Although there are elements of collage—images from Ebony magazine mixed with old black-and-white photos from Arctic expeditions—these are primarily largescale ink paintings. Simpson, who painted in college, returned to the medium in 2015. Despite their jewel-toned beauty, the paintings depict a place where one would not want to live. Terrains appear uninviting and unstable. Not surprisingly, when discussing the series, Simpson notes that daily life in America is becoming a “heightened, inhospitable condition.” In this new work, she has traded the stark messaging of images like “Waterbearer” for something more abstract but no less bold.

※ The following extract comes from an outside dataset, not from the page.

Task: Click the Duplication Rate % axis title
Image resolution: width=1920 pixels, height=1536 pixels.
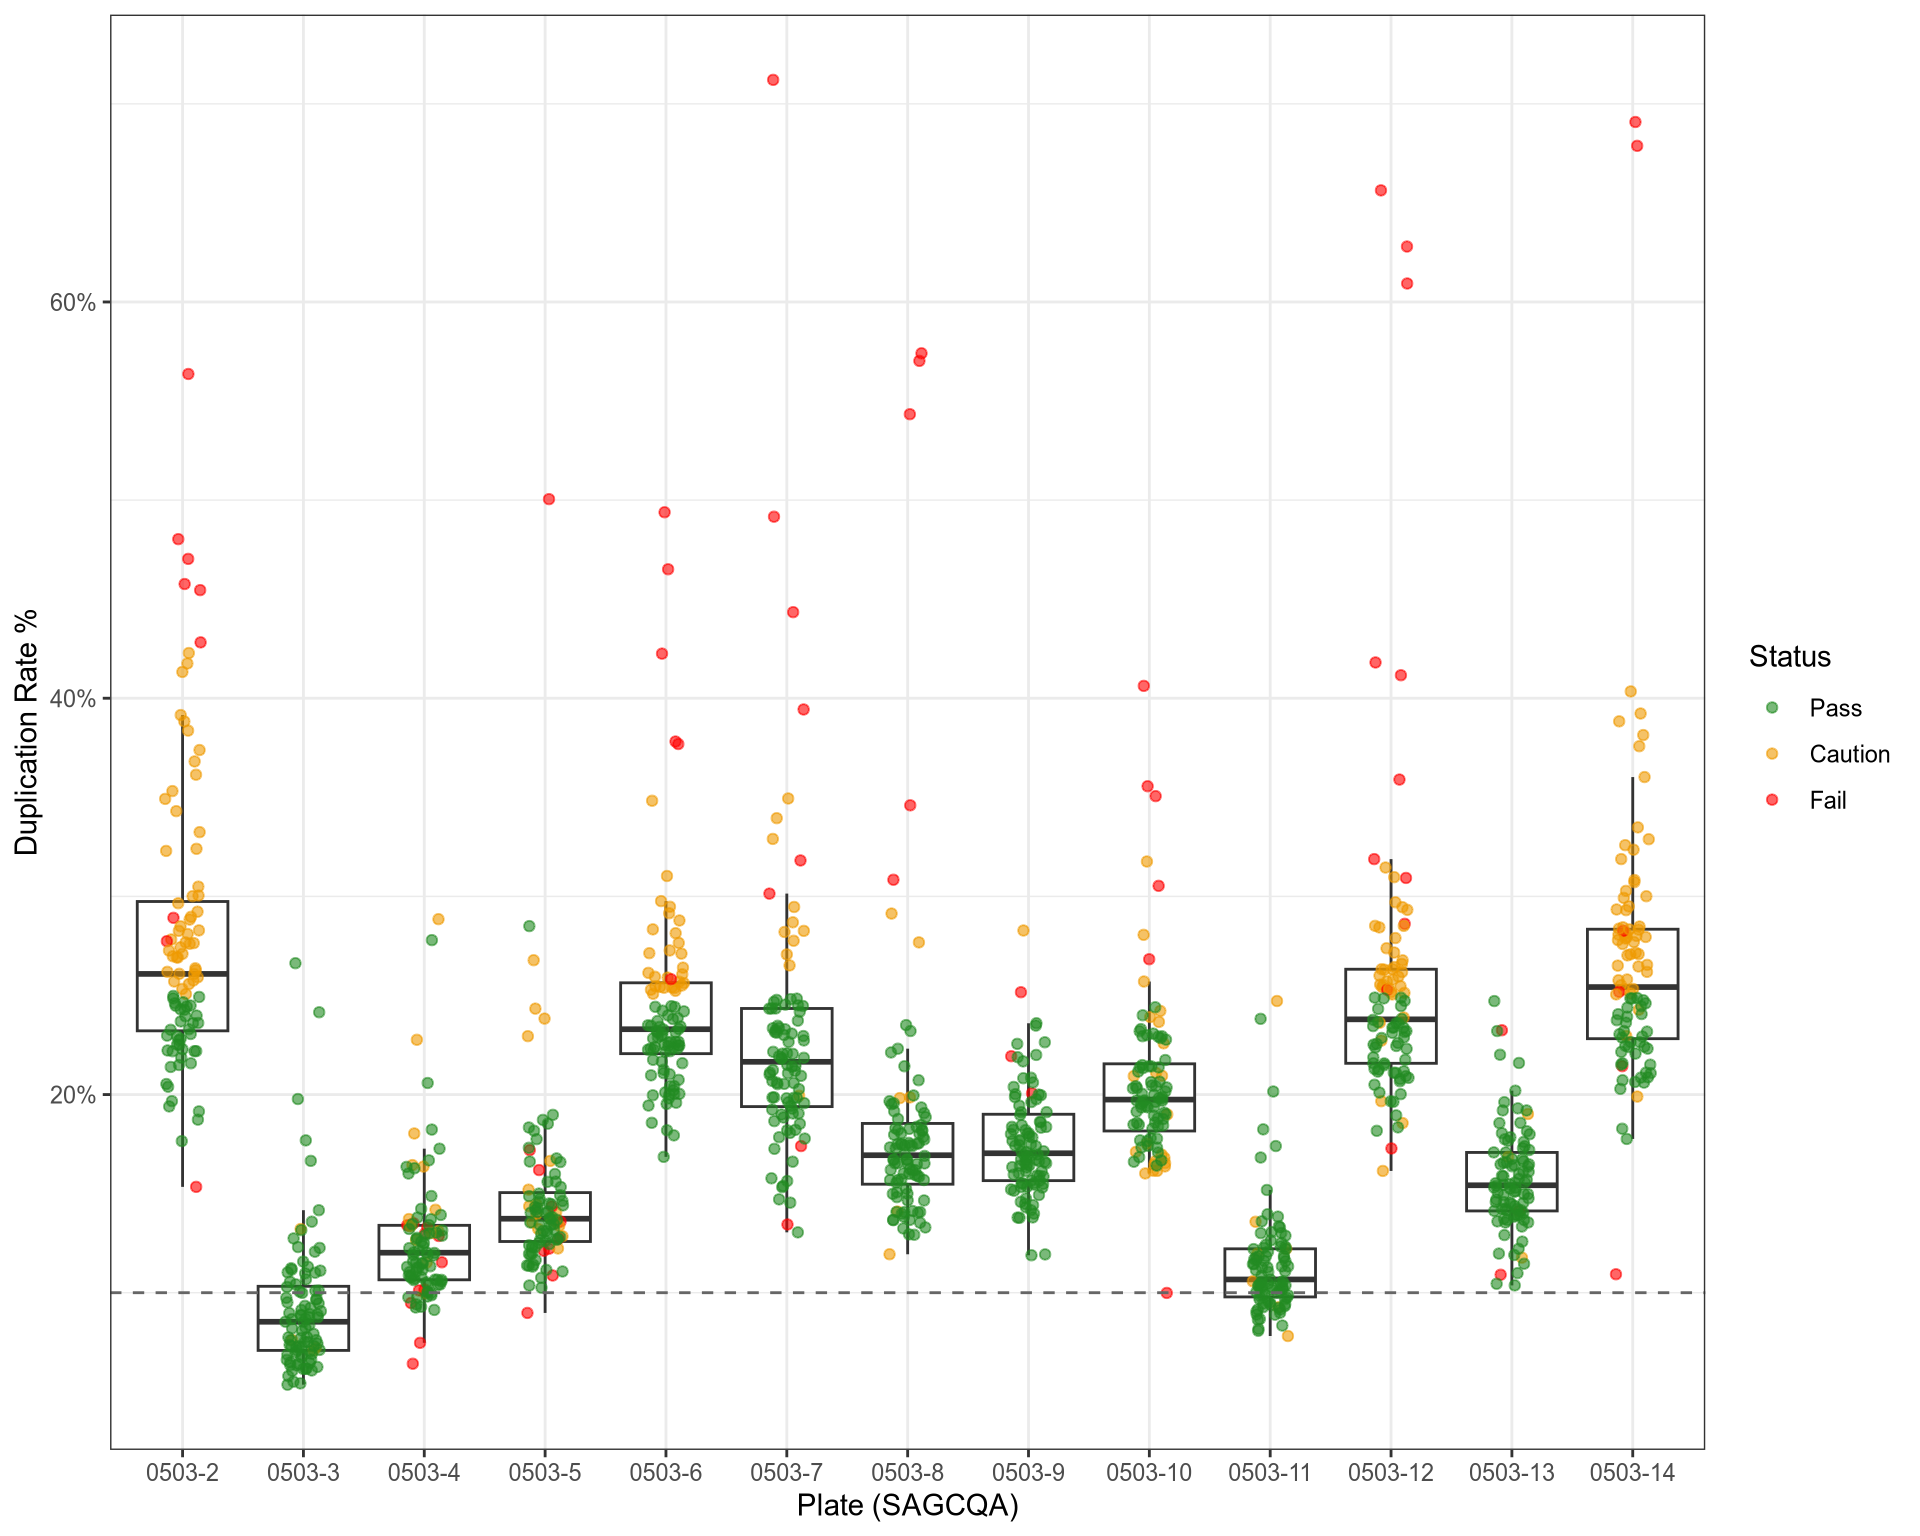Action: pos(27,732)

There is also an absence of text. However, the Darkening series is framed by an excerpt from Robin Coste Lewis’s poem “Using Black to Paint Light: Walking Through a Matisse Exhibit, Thinking About the Arctic and Matthew Henson.”

The poem reads in part: “Endless blueness. White is blue. And: It makes me wonder—yet again—was there ever such a thing as whiteness? I am beginning to grow suspicious. An open window.”

For Simpson—who spoke about her series with Thelma Golden, the Studio Museum of Harlem director— the poem is about “memory and time. It’s about place, but it’s contemplating a state of mind as well.”

It’s a powerful description of her work as well.